Extracted records:
■ ■ ■ ■ ■

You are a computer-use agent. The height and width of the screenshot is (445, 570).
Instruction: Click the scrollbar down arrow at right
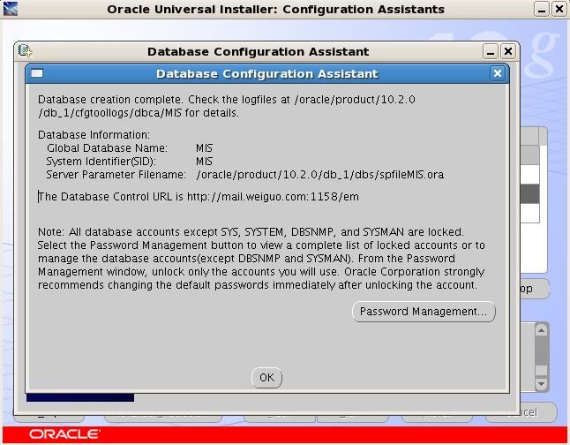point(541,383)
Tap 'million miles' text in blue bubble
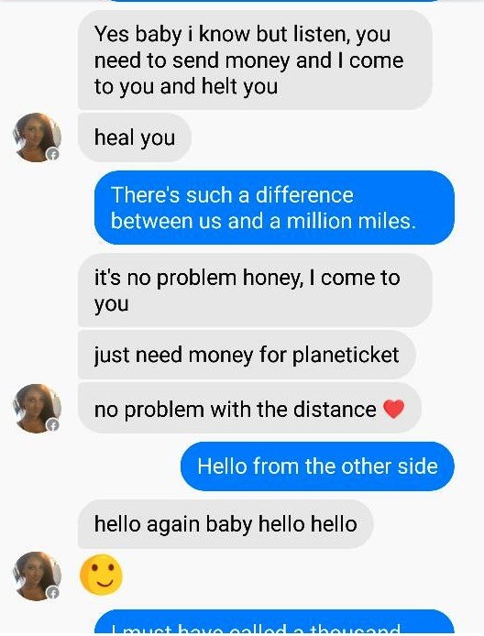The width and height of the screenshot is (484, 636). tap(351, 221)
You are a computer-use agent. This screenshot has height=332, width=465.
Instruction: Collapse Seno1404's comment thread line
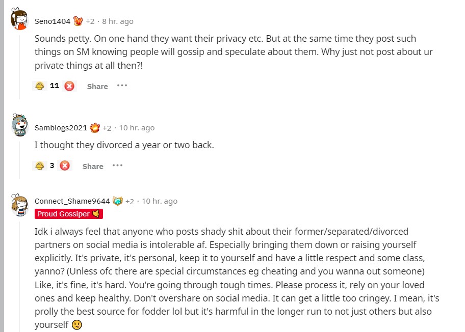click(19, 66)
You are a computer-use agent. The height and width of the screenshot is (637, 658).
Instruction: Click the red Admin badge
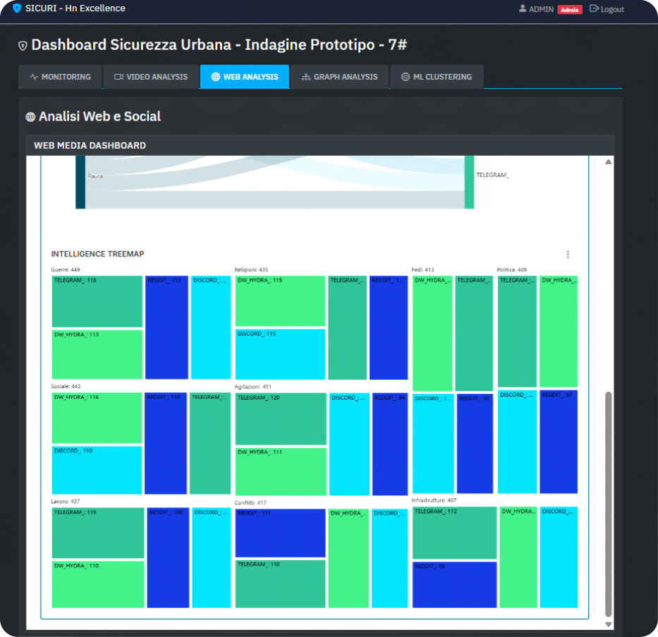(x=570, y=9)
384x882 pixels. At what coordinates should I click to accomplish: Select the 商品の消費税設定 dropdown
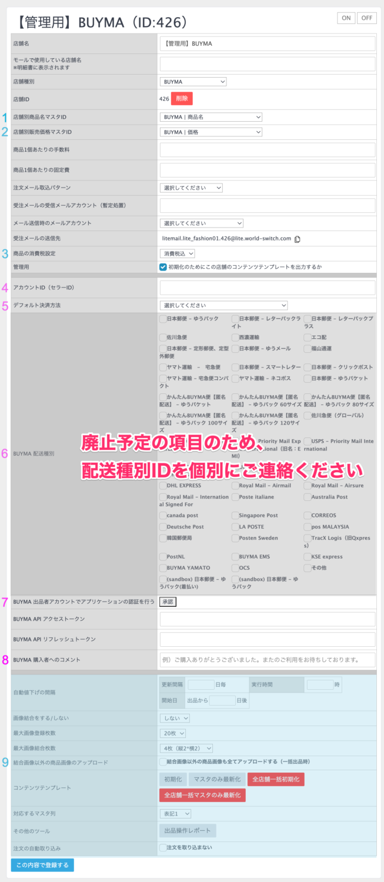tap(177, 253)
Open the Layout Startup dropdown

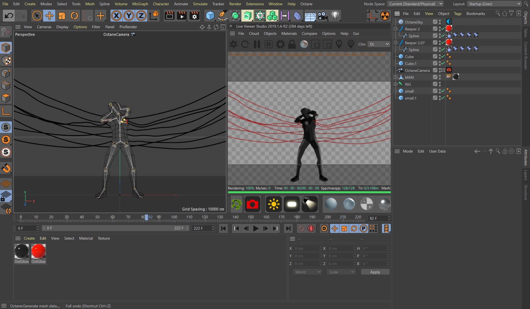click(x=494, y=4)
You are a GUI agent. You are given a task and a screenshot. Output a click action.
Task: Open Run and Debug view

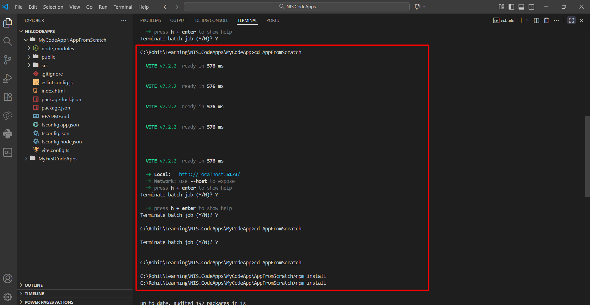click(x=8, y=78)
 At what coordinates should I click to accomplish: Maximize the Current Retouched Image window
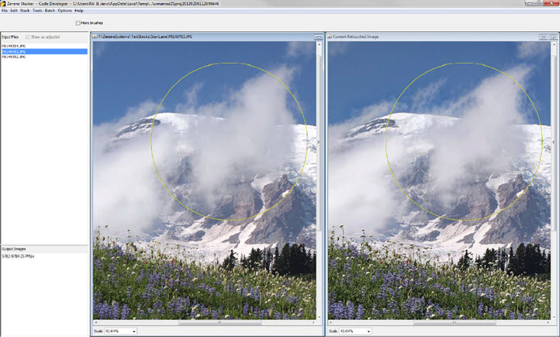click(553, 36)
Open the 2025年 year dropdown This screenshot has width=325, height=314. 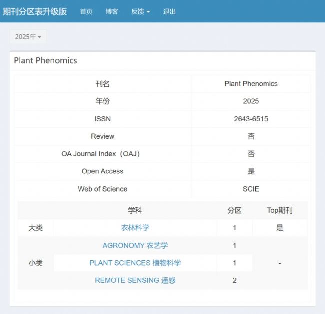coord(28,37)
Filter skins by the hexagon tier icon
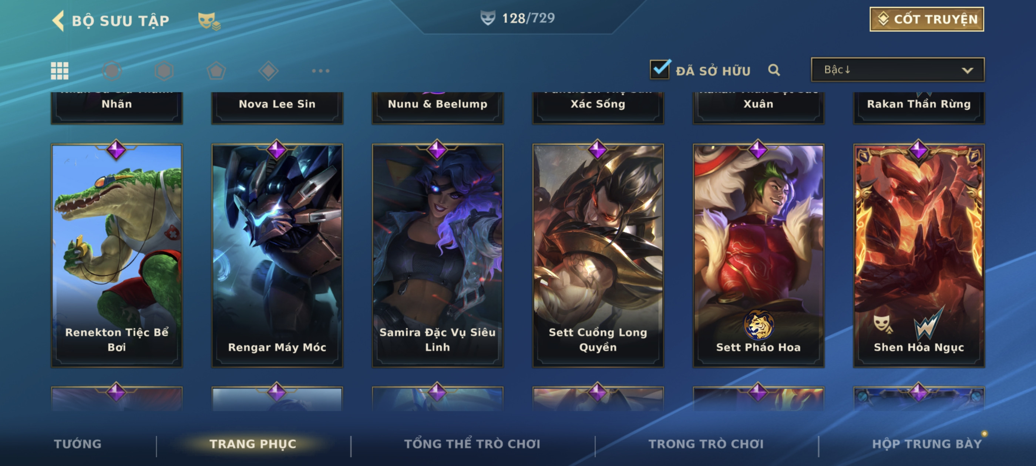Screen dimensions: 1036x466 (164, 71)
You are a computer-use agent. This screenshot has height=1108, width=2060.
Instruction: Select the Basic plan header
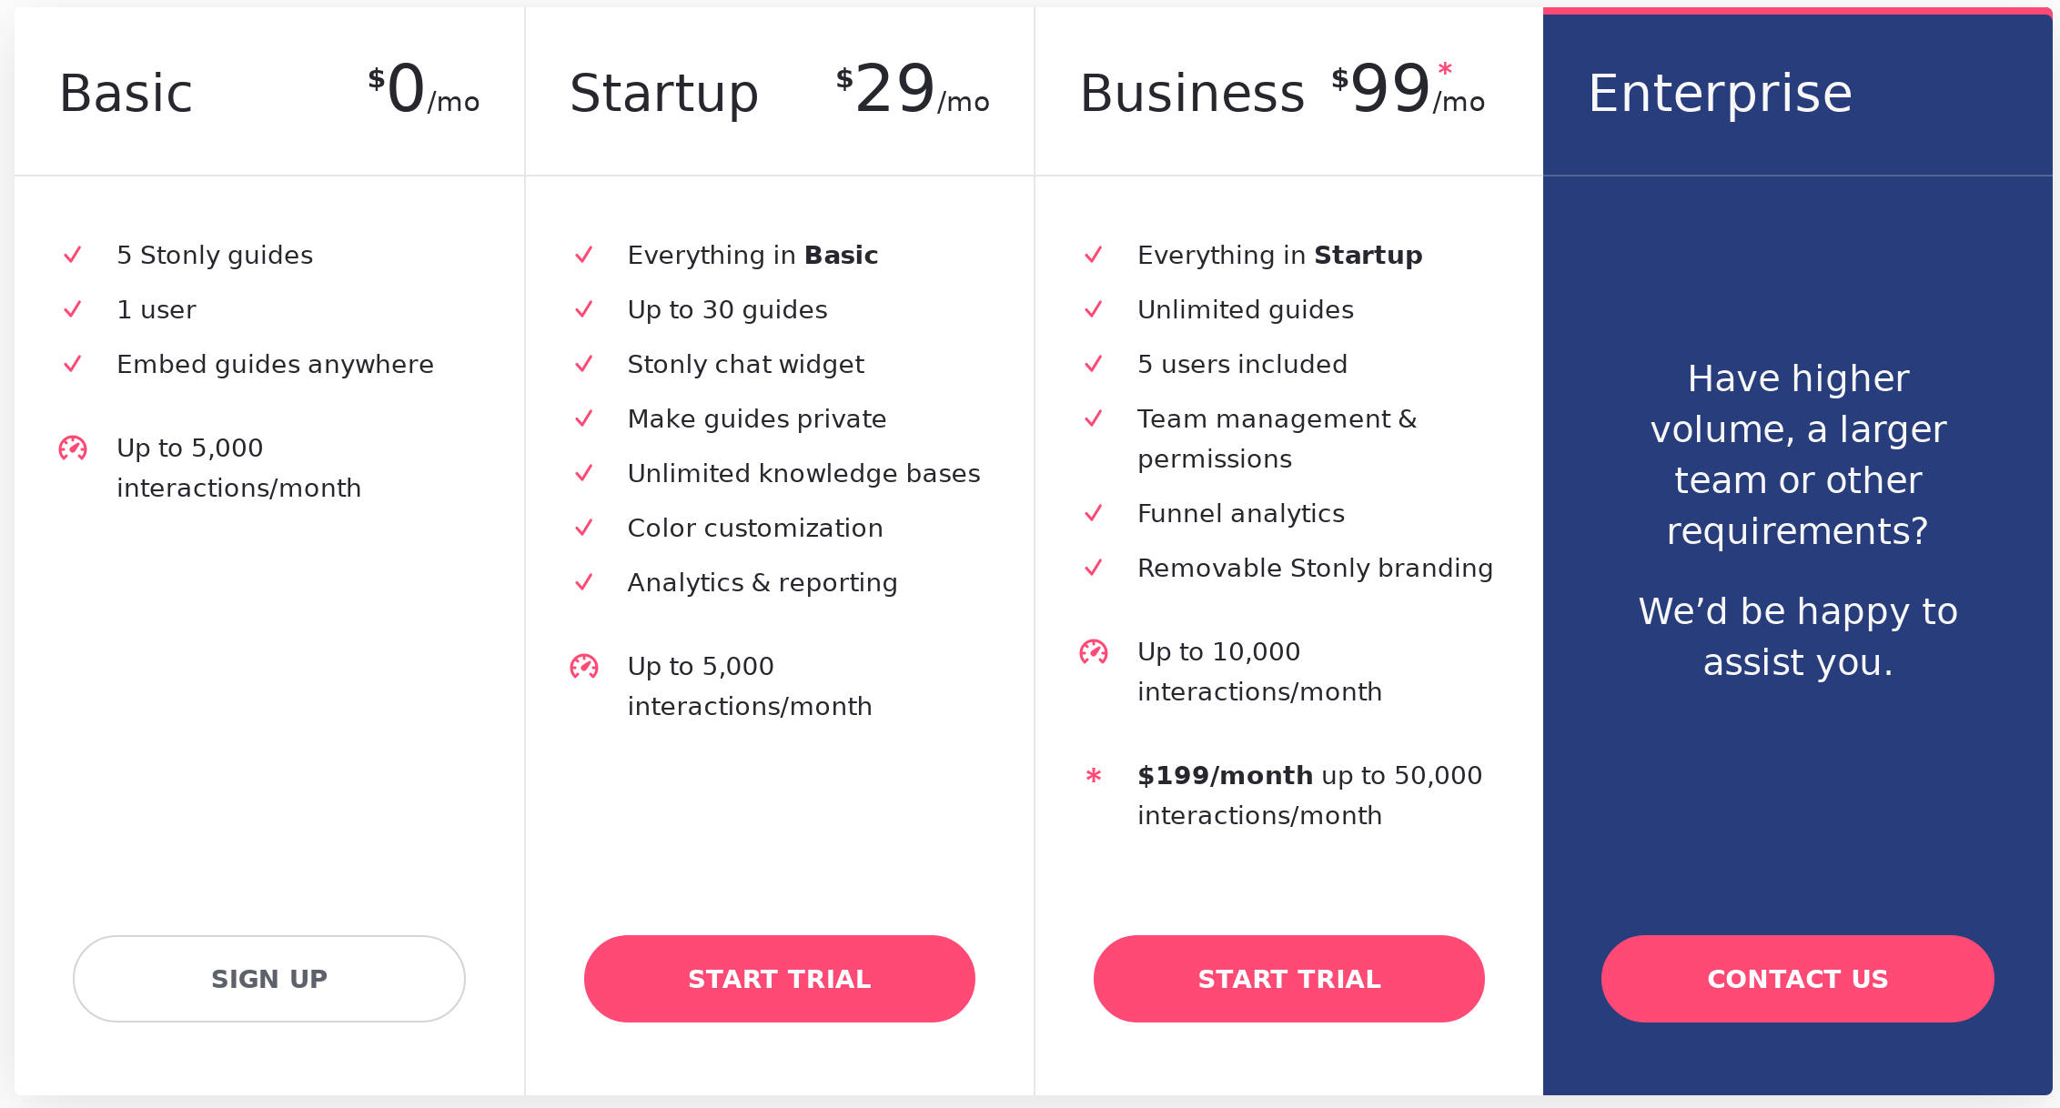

■ ■ ■ ■ ■

• [Assigned task] Please list every line of the records that contains "agent".

• [Task response]
You are a computer-use agent. The height and width of the screenshot is (445, 570).
You are a computer-use agent. This screenshot has height=332, width=465.
You are a computer-use agent. The height and width of the screenshot is (637, 658).
You are a GUI agent. You are given a task and a screenshot. Output a click action.
You are a computer-use agent. This screenshot has height=1108, width=2060.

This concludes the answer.